> Directive:
Convert the stretch of entries from the line containing "Given: Pick the white box atop second cabinet" through the line containing "[x=878, y=148]" into a Markdown table with the columns No. and Line. Give one row per line, skip blank lines, and leave the pictures out.

(Rows of pointing data)

-.-.-

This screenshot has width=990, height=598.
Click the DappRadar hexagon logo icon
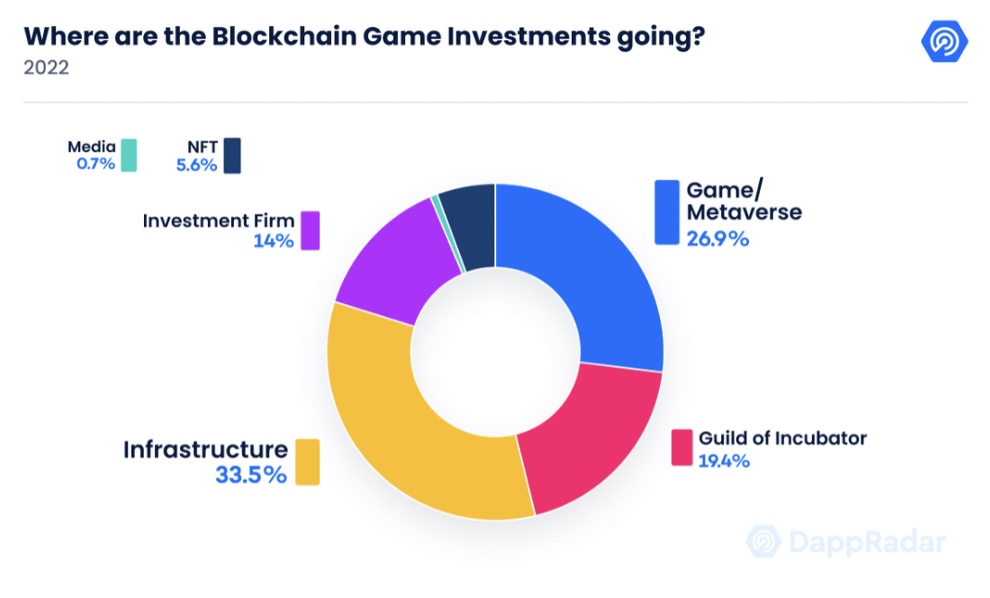click(944, 41)
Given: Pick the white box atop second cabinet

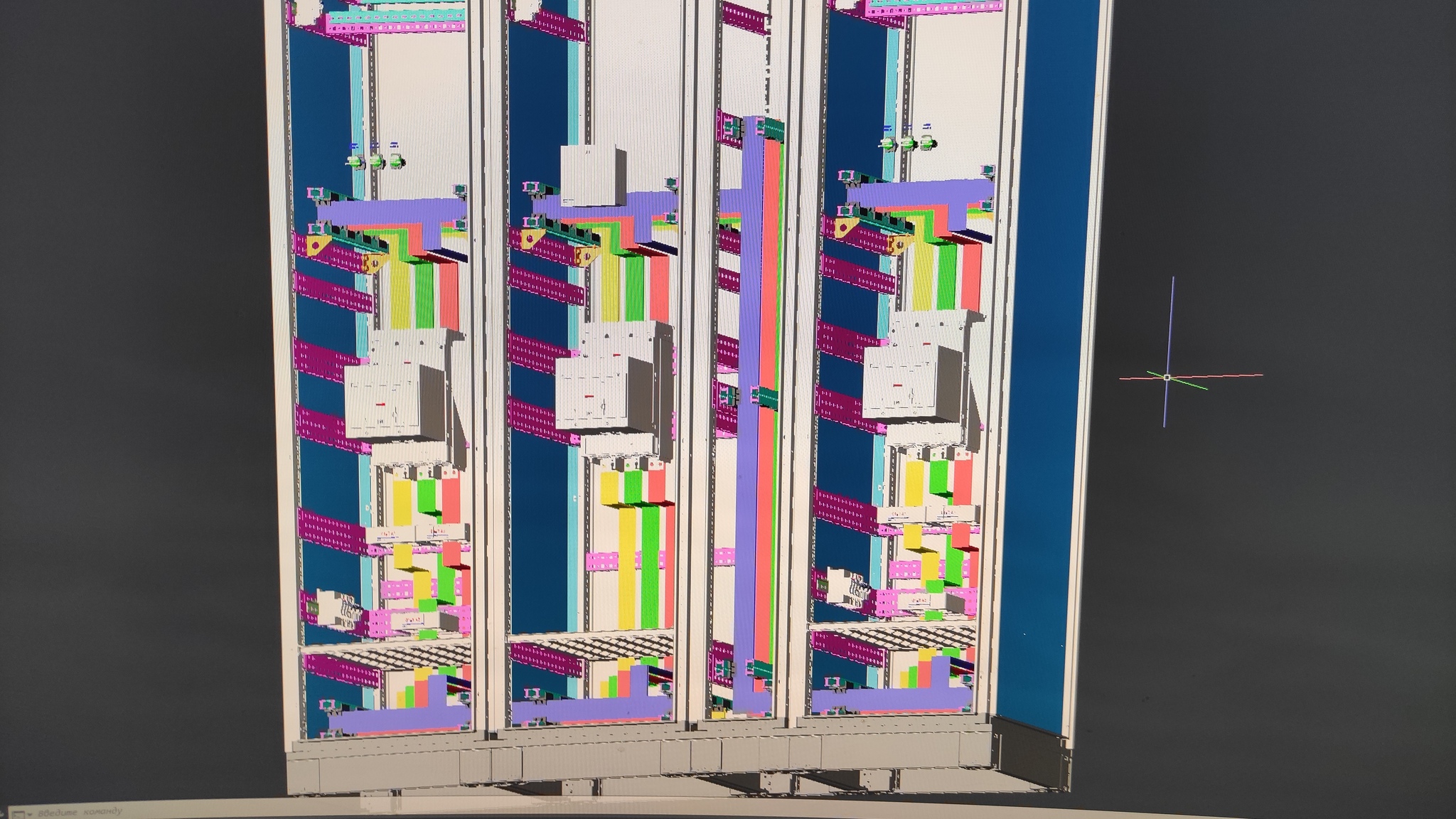Looking at the screenshot, I should [589, 176].
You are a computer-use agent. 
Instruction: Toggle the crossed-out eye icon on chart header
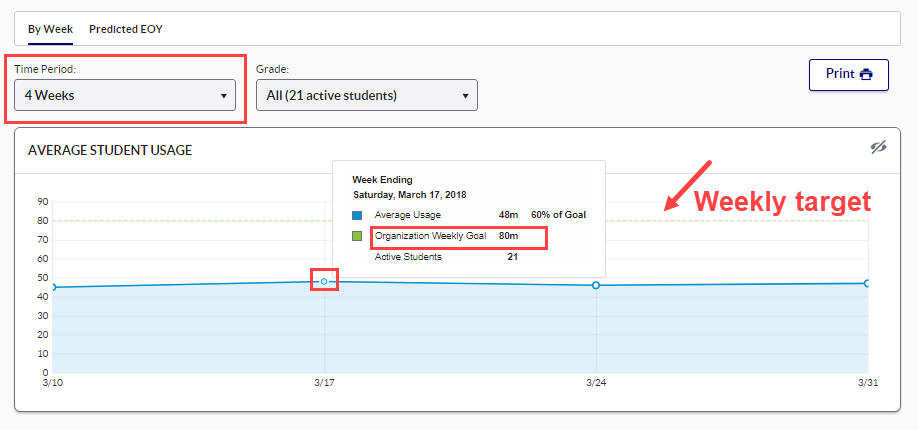[x=878, y=148]
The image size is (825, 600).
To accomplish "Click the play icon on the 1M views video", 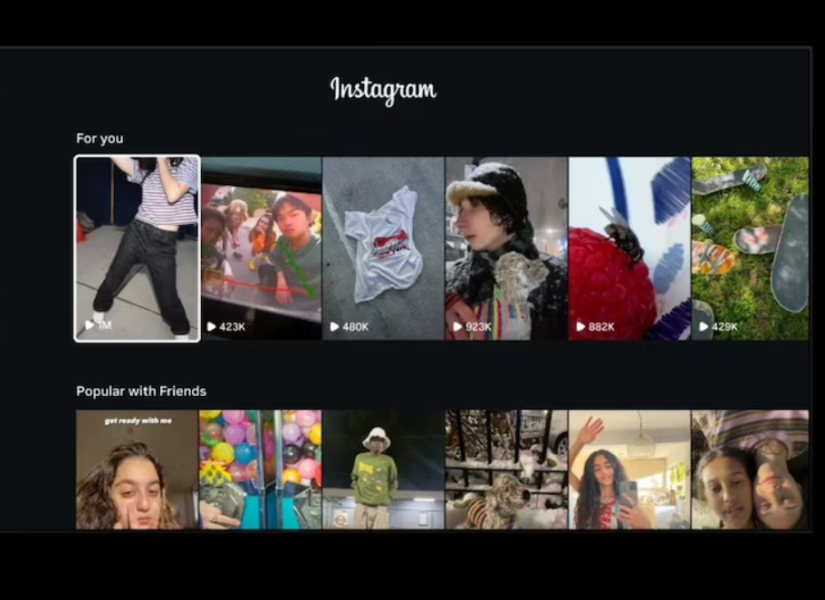I will (x=92, y=326).
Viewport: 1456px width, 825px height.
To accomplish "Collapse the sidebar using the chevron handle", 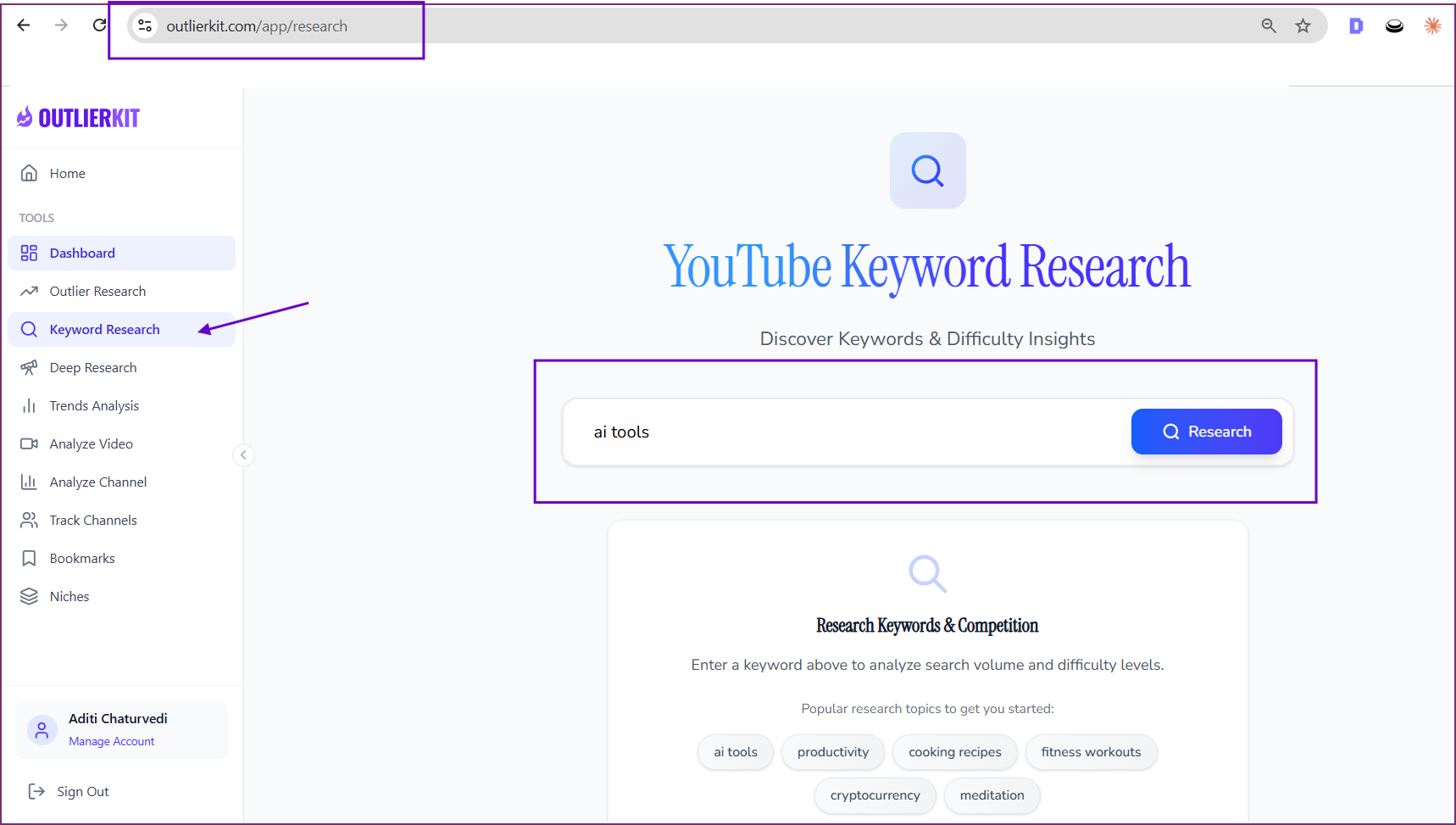I will (x=243, y=455).
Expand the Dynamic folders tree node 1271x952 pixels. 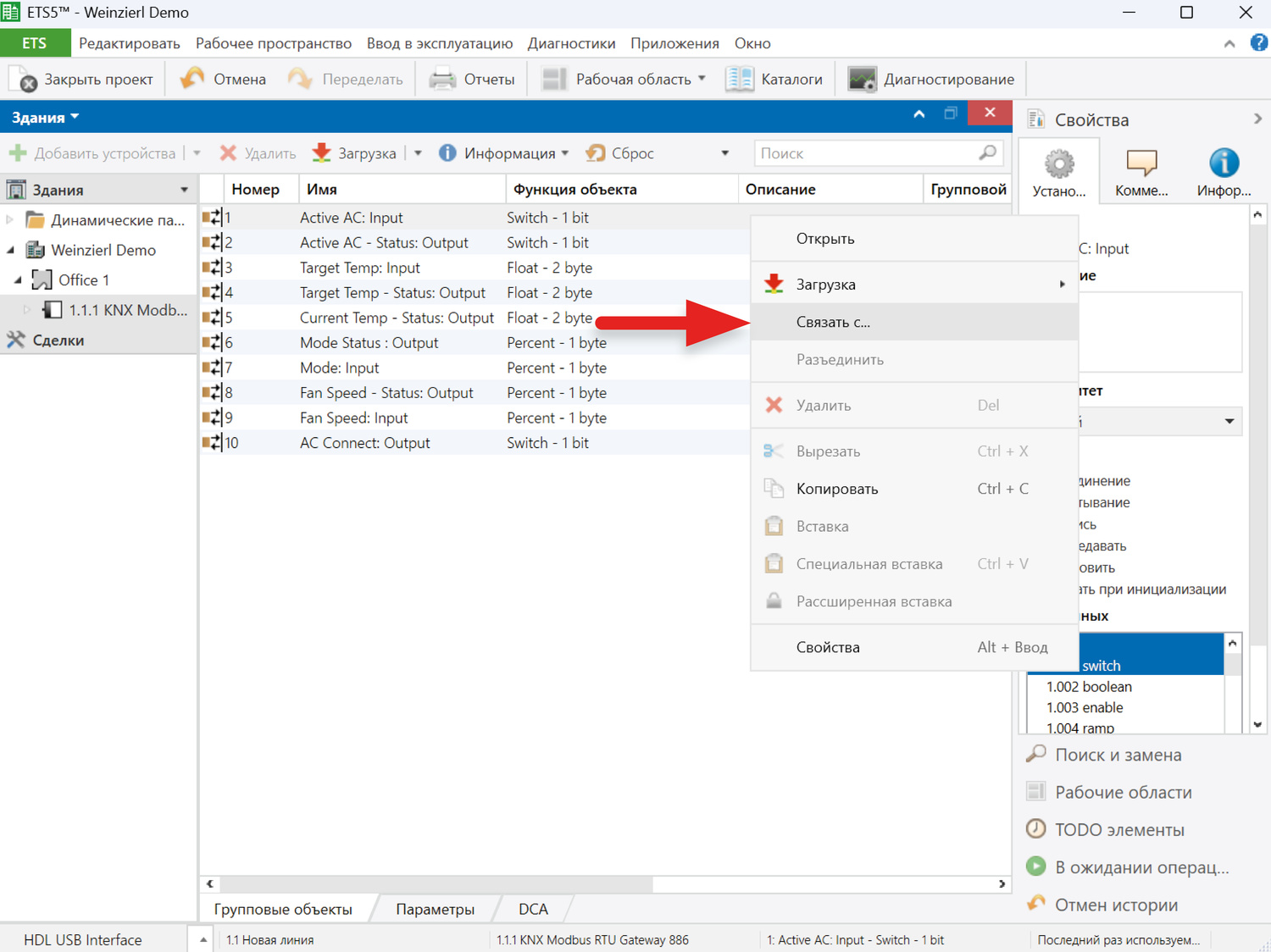10,220
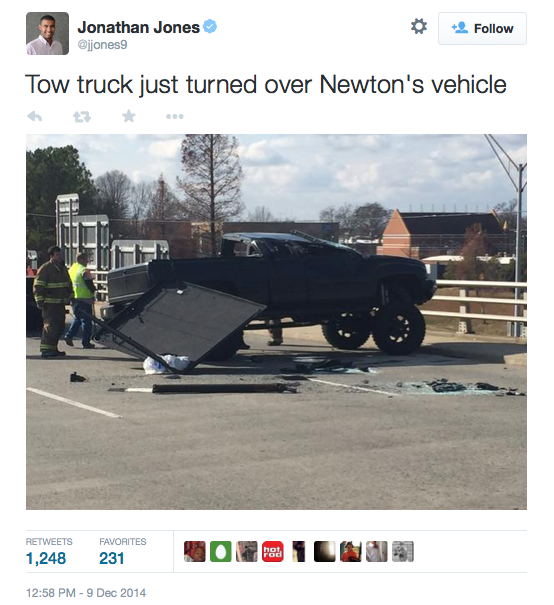Select the dark glowing avatar
The image size is (554, 605).
point(324,551)
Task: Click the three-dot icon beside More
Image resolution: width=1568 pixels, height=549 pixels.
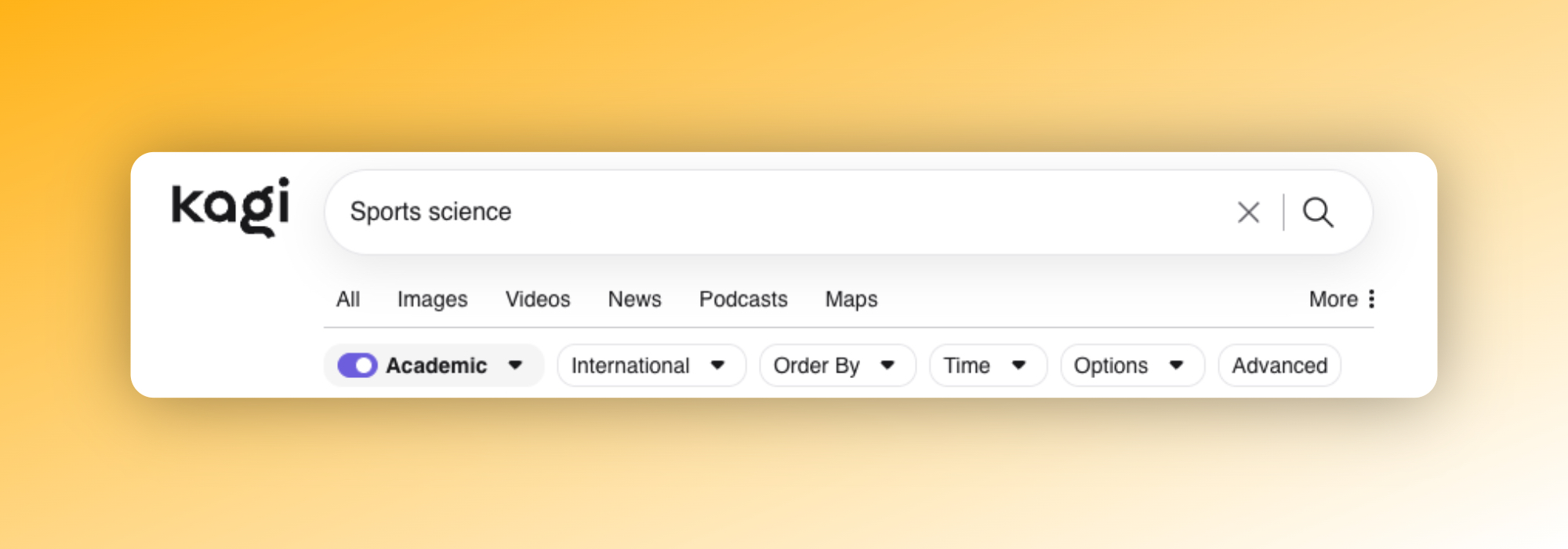Action: 1371,299
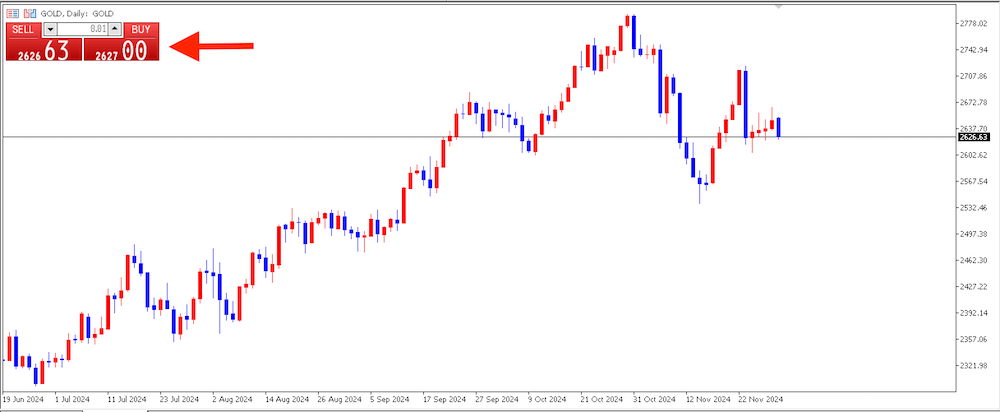This screenshot has width=1000, height=412.
Task: Click the 19 Jun 2024 date label
Action: [24, 397]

-.-.-

> Exercise response:
| No. | Line |
|---|---|
| 1 | Given: Pick the white box atop second cabinet |
| 2 | Looking at the screenshot, I should [589, 176]. |
| 3 | You are a computer-use agent.  |
| 4 | Instruction: Toggle the crossed-out eye icon on chart header |
| 5 | [x=878, y=148] |